The senator and all the other dignitaries and fine ladies got in their carriages and crossed the bridge and started up the turnpike. There was to be a banquet in Flat Rock that evening to celebrate the road and the bridge. I shook hands with the foreman, Delosier, and started up the road myself for home.

Everything seemed so quiet after the ceremony. The warm fall woods was just going on about their business, with no interest in human pomp and projects. I carried my dinner bucket and my light mason's hammer, and I thought it was time to get home and do a little squirrel hunting. I hadn't spent a weekday at home since work started on the bridge in March. Suddenly two big, rough-looking boys jumped out from behind a rock above the road and run down into the turnpike in front of me.

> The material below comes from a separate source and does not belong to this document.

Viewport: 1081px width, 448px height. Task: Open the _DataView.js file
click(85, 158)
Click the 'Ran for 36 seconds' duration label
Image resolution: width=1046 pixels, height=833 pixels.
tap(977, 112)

"Scared you?" one said, and laughed like he had told a joke.

"No,"I said.

"We'll just help you carry things up the mountain," the other said. "You got anything heavy?" He looked at my pocket bulging with the silver dollars. I had my buckeye in there too, but it didn't make any sound.

"Yeah, we'll help out," the first one said, and laughed again.

Now I had built chimneys ever since I was a boy. Back yonder people would fix up a little cabin on their own, and make a fireplace of rock, then the chimney they just built of plastered mud and sticks. Nobody had the time or skill for masonry. Way back yonder after the Indians was first gone and people moved into these hollers a wag at a time coming to grab the cheap land, they'd live in any little old shack or hole in the ground with a roof over it. The first Jones that come here they said lived in a hollow tree for a year. And I knowed other families that hid theirselves in caves and leantos below cliffs. You just did the best you could.

My grandpa fit the British at King's Mountain and at Cowpens, and then he come up here and threw together a little cabin right on the pasture hill over there. You can see the cellarhole there still. And where we lived when I was a boy the chimney would catch fire on a cold night, or if pieces of mud fell off the sticks, and we'd have to get up on the roof and pour water down. You talk about cold and wet, with the house full of smoke. That was what give Grandpa pneumonia.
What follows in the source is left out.